Liquefied natural gas prices collapse to lowest since 2010
While it is unlikely spot LNG prices will stay at the current depressed levels indefinitely, the trend towards structurally lower prices appears sustainable
Launceston — The collapse in the spot price of liquefied natural gas (LNG) in Asia is a short-term phenomenon that may well end up having a longer-term effect, especially on thermal coal.
The spot price dropped to $2.95 per million British thermal units for the week ended February 7, the lowest price in records stretching back to 2010.
It has lost 57% of its value since the pre-winter peak of $6.80 per million British thermal units in mid-October, and is down 74% from the peak price in 2018 and 86% from the record high from February 2014.
The reasons for the slumping price are well understood, with both demand and supply factors playing a role.
On the demand side, growth in China has slowed from its breakneck pace as the world's second-biggest buyer of LNG works to build the infrastructure needed for more coal-to-gas switching in both residential heating and industry.
LNG demand in Japan, the world's top buyer of the super-chilled fuel, has also been sluggish amid a warmer than usual winter and the restart of some of its nuclear fleet, idled after the 2011 Fukushima disaster.
On the supply side, the commissioning of several new projects in Australia, which has overtaken Qatar as the top LNG exporter, as well as in the US, has led to an abundance of cargoes.
While it's unlikely that spot LNG prices will stay at the current depressed levels indefinitely, the trend towards structurally lower prices appears sustainable.
There is still no shortage of LNG projects being built, with 17-million tonnes of capacity due to be commissioned in 2020 alone, and considerably more likely in the next five years, as projects from Russia to East Africa start to come on line.
This supply surge is likely to have two effects on prices.
First, it will ensure that spot prices remain under downward pressure, and second, it will likely accelerate the shift away from long-term, oil-linked contracts to shorter-term, more flexibly priced deals.
This change in the way LNG is priced should give pause for considerable thought to any would-be developers of thermal coal power projects based on imported fuel in Asia, especially Japan.
Japan’s coal plans
Japan faces considerable criticism and scrutiny of its plans to continue building new coal-fired power plants, rather than speeding a shift to renewables, or even gas-fired units.

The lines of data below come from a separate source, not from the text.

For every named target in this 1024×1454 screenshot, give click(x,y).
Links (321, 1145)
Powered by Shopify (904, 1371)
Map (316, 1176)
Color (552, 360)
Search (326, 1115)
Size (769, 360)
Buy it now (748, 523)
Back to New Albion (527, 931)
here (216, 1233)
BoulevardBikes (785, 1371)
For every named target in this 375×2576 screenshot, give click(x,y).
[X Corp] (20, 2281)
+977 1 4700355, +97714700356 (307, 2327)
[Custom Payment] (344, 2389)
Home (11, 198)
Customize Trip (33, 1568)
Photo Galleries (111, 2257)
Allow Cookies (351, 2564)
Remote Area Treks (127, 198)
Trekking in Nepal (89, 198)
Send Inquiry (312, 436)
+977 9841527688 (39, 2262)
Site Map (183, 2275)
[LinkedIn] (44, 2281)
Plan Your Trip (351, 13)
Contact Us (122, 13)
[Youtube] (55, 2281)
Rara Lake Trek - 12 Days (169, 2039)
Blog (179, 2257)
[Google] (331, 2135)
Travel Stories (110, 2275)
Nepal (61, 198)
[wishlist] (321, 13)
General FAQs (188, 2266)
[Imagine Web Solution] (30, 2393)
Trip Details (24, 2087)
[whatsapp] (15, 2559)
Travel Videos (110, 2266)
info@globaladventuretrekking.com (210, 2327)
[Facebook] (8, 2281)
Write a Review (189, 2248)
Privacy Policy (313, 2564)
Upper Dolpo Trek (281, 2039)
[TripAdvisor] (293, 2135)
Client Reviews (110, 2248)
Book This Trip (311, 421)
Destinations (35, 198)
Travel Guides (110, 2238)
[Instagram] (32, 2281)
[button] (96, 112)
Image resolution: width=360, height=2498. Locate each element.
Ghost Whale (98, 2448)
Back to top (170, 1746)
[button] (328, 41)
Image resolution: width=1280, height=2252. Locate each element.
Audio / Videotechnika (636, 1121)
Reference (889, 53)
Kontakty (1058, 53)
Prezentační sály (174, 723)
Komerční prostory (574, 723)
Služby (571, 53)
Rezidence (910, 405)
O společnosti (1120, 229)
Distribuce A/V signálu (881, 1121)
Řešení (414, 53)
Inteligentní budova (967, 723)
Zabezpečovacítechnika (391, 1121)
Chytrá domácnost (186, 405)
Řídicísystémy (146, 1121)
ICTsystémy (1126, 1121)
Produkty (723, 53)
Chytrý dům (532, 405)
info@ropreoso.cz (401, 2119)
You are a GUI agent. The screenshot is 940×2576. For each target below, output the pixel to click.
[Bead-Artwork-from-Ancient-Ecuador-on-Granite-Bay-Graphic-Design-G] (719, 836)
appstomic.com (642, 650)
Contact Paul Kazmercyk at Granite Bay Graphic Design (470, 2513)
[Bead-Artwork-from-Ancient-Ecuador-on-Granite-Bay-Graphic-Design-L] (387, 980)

While Japan's energy policy calls for increased renewables, it still envisages about a quarter of generation capacity being supplied by coal by 2030.
It has 9.3GW of coal-fired capacity under construction, although much of this will be replacements for ageing units in the current fleet, which has a capacity of 46.9GW.
As a country that relies on imports for virtually all its energy, Japan has long prioritised security of supply and diversity in its energy mix.
But perhaps the sands have shifted enough to lead to a rethink.
It would in all likelihood be possible to sign long-term or medium-term LNG supply pacts that are not linked to the price of crude oil, but rather to other instruments such as US Henry Hub natural gas, or European gas prices, or even seaborne thermal coal costs.
This could give Japan the security of supply it desires, but virtually eliminate the problem LNG has always had, its high cost relative to thermal coal.
Thermal coal prices have, similar to LNG, lost ground recently, but not to the same extent, with the Argus Newcastle index dropping to $64.18 a tonne in the week to February 7, down 7.8% from its mid-January winter peak of $69.59.
In the past LNG was supplied by a small number of countries, meaning there was geographic and geopolitical risk in becoming too dependent on the fuel.
This is no longer the case, with numerous new entrants to the LNG market, and more on the way.
Thermal coal is now the concentrated market, with seaborne supplies dominated by Australia and Indonesia, and only relatively small volumes available from second-tier exporters such as Colombia, SA and the US.
With Indonesia aiming to reserve more coal for its domestic market, and environmental pressure cramping new and existing projects in Australia, seaborne coal looks more risky from a long-term supply security perspective than either LNG, or renewables, such as solar and wind, backed by battery storage.
Throw in coal's difficulties in winning social licence, securing capital and insurance and it's increasingly challenging to see why any Asian nation seeking to boost electricity generating capacity would build coal-fired power, unless it had domestic reserves.